Financial Performance and Market Challenges
Voltalia's 2025 revenue reached €587.8 million, up 16% at constant exchange rates. This is a notable achievement, especially in a 'particularly challenging' market environment, according to the management. However, this overall growth hides varied realities across segments. The consolidated EBITDA stands at €211.3 million, stable at constant rates and within the forecast range (€200 to €220 million). However, the EBITDA margin has contracted by 6 points to 36%, down from 42% in 2024. This erosion mainly stems from the growth of Renvolt activities (construction and maintenance), whose intrinsic margin of 9% remains below that of Energy Sales (59%). The group has thus traded unit profitability for diversification of its revenue streams, a transition characteristic of the SPRING plan.
Accounting Shocks and Net Loss
The net loss of €128.1 million results from two major accounting shocks. Firstly, impairments and abandonments: the group has reduced its development portfolio by 30%, generating losses of €47 million from the abandonment of projects deemed insufficiently value-creating, plus €12 million in asset impairments and €8 million in charges related to the SPRING plan.

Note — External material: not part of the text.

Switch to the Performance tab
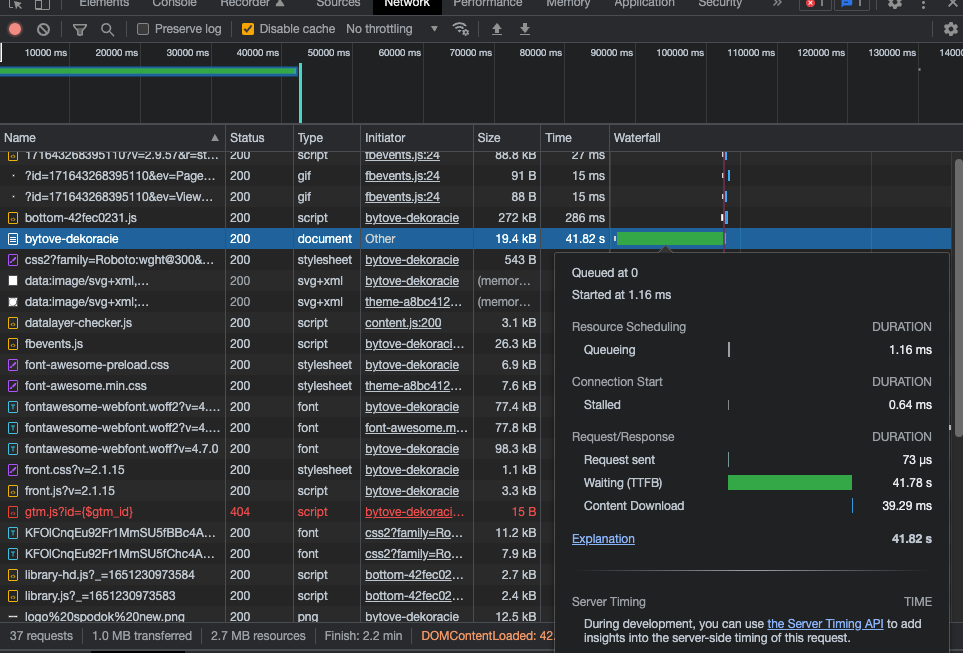click(487, 4)
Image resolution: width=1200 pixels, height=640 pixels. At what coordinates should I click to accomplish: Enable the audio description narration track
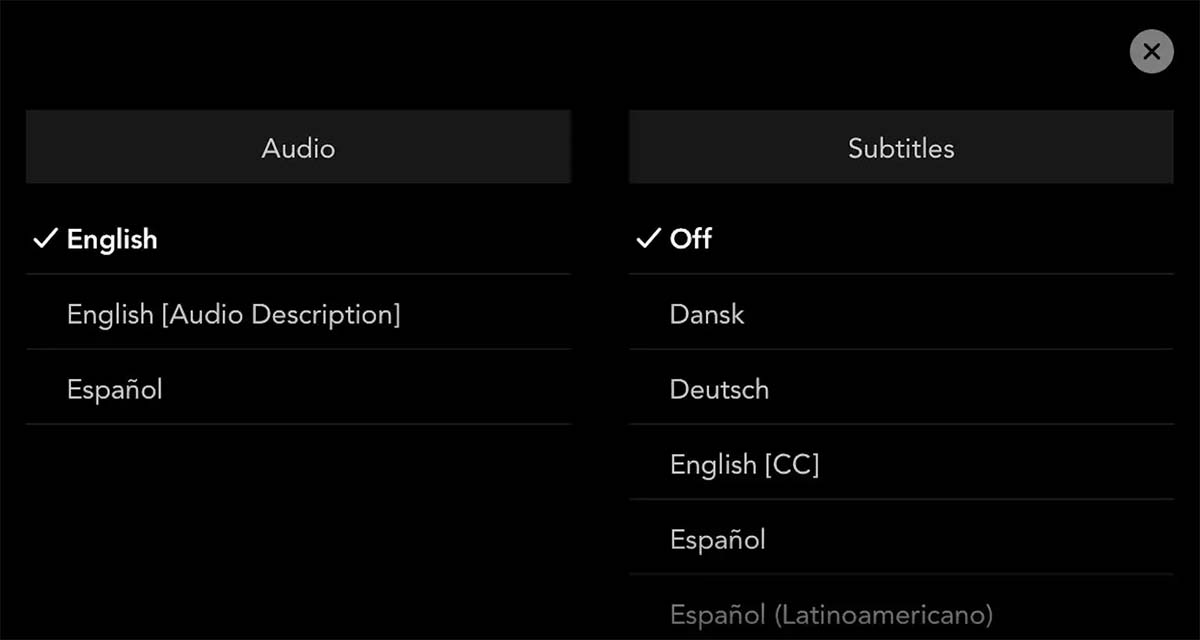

Secondly, operational impacts: in Brazil, network curtailment deprived Voltalia of 1,040 GWh of production (17% of its total production), penalizing Energy Sales which posted an 11% drop in EBITDA. Excluding these exceptional items, the net result would have been -€25 million, with -€36 million coming solely from the curtailment. This figure suggests that the SPRING transformation itself, not counting external disruptions, heavily weighs on immediate profitability.
Resilient Fundamentals Amidst Turbulence
Despite these turbulences, Voltalia can rely on resilient fundamentals. Revenues secured by long-term contracts amount to €7.7 billion over a remaining duration of 18.1 years, providing cash flow stability over two decades. The operating capacity has grown by 16% and the construction capacity reaches 0.6 GW, with 305 MW of new launches in 2025. The group has also secured key contracts: a 132 MW solar project in Tunisia and a 124.2 MW EPC contract in Ireland through its subsidiary Renvolt. Regarding financing, Voltalia has just concluded a syndicated loan of €244.4 million, demonstrating renewed bank confidence. The debt stands at €2.5 billion (+8%) and the leverage ratio reaches 67%, a still manageable level. The group has a clear ambition: to self-finance its growth between 2026 and 2030 without a capital increase, with dividend payments envisaged from 2028.